**WHAT THE TASK ASKS:**
Write out, word for word, the passage of the recovery post starting with "I tried to do" and going on through "am at risk.".

**TEXT SECTION:**
>>>
Now that I have spent 8 months in recovery for alcoholism and my last bout with mania, I feel it’s necessary to dig a little deeper. Yes, I have messed up along the way on the alcohol front, but progress is progress and I have come a long way from where I was, so I am proud of myself. I spent the better half of the last 8 months really digging deep into the why’s of my alcoholism, but not so much the mania end. There is a root cause to all that ails us, I believe. And I really want to get into the nitty gritty and discover what that is when it comes to my psychosis.
You see, I have had three psychotic experiences and they all revolved around obsessions with distinct grandiose delusions that are all common. I am not even ready to say them out loud, let alone write them down yet. So, I think the next step for me over the next year is to really dig deep into the WHY’s and CAUSE of these similar psychotic experiences. I will work very closely with my therapist, who also has Bipolar One and knows these experiences all too well. That is a comfort to me and I fully trust good things will come out of this digging.
I cannot accept just taking medication to treat my disorder. I am the kind of person that has to know the WHY’s of everything….I have to know it inside and out and 100% before I can fully grasp it all. So, that is essentially what I am about to do. We are all our own masters. And I’ll be damned if I am not going to try to master myself. I may fall short, but at least I am trying. I cannot change things, unless I first start with myself. Plus, I am simply fascinated by the mind.
I tried to do it last year on my own and ended up in a manic state because of it. So, it is unwise for me to really dig deep on my own. I have a mental block anyway, so I cannot do it if I tried. What is to unfold in this time will be mind blowing to me, I am sure. I am really excited about it, but know all too well, that I am at risk.
I know it sounds kinda odd to be excited about digging up the root cause, which is most likely trauma of some sort….but I know that from my experience with just the last 8 months in therapy for alcoholism, I see the benefits of really getting dirty and purging that pain away. It’s so imperative for me to unearth my true nature, at it’s core…warts and all.
Baby steps! Onward, outward, forward!
<<<
**Dataset entries:**
>>>
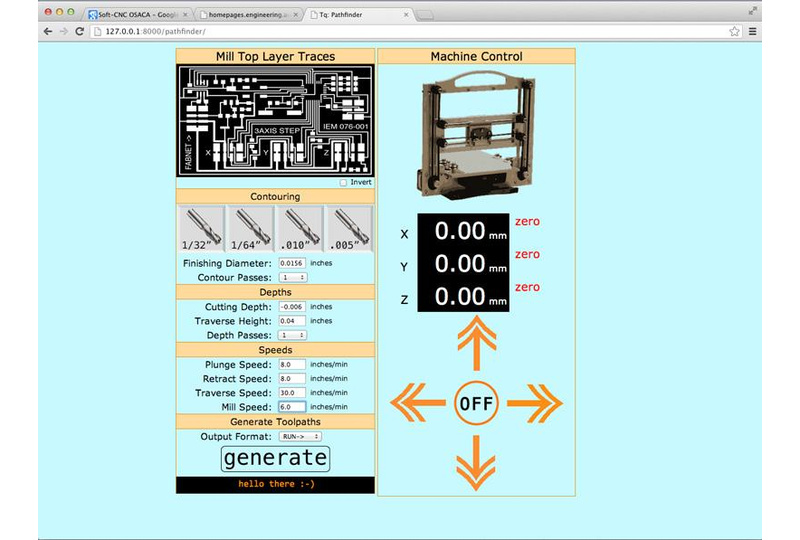
Task: Zero the X axis position
Action: [x=527, y=221]
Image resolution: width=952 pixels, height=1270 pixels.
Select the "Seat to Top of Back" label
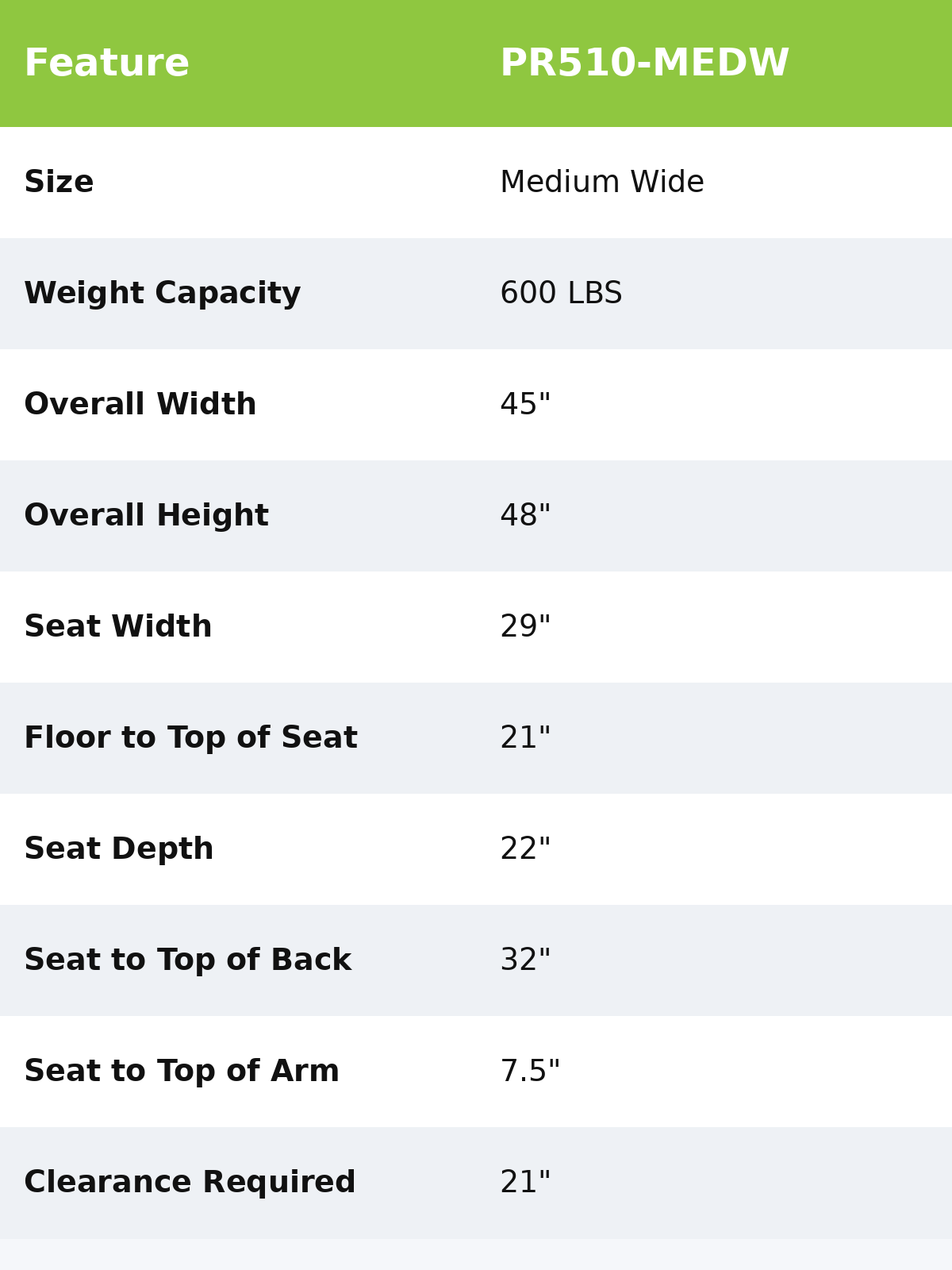point(188,960)
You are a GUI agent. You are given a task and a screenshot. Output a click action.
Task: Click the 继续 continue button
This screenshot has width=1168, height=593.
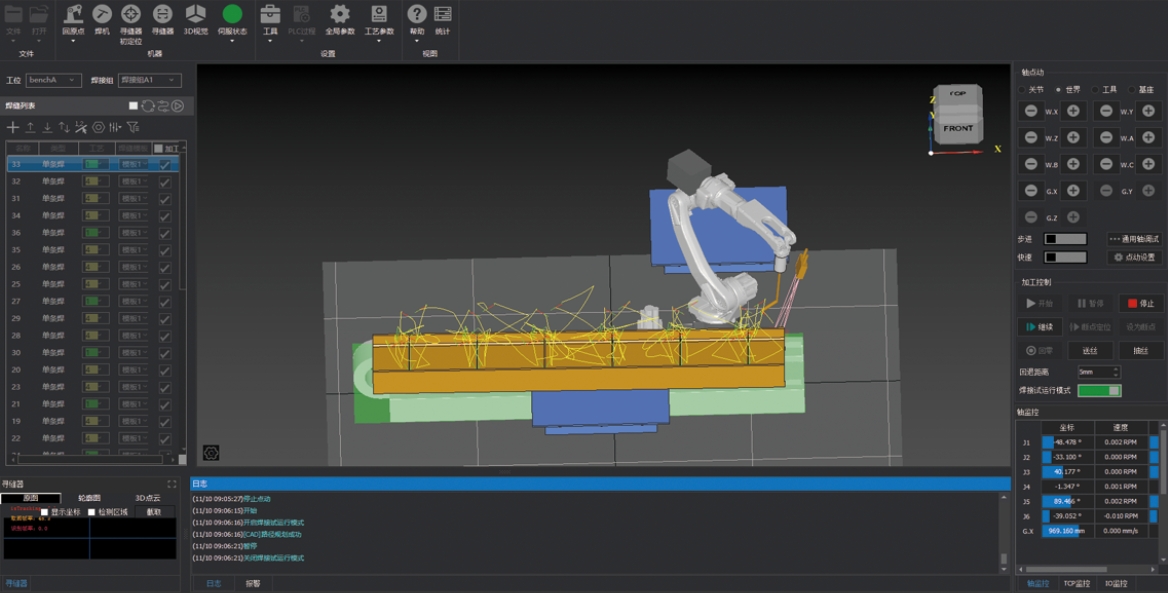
<<<
**WRITTEN RESPONSE:**
I tried to do it last year on my own and ended up in a manic state because of it. So, it is unwise for me to really dig deep on my own. I have a mental block anyway, so I cannot do it if I tried. What is to unfold in this time will be mind blowing to me, I am sure. I am really excited about it, but know all too well, that I am at risk.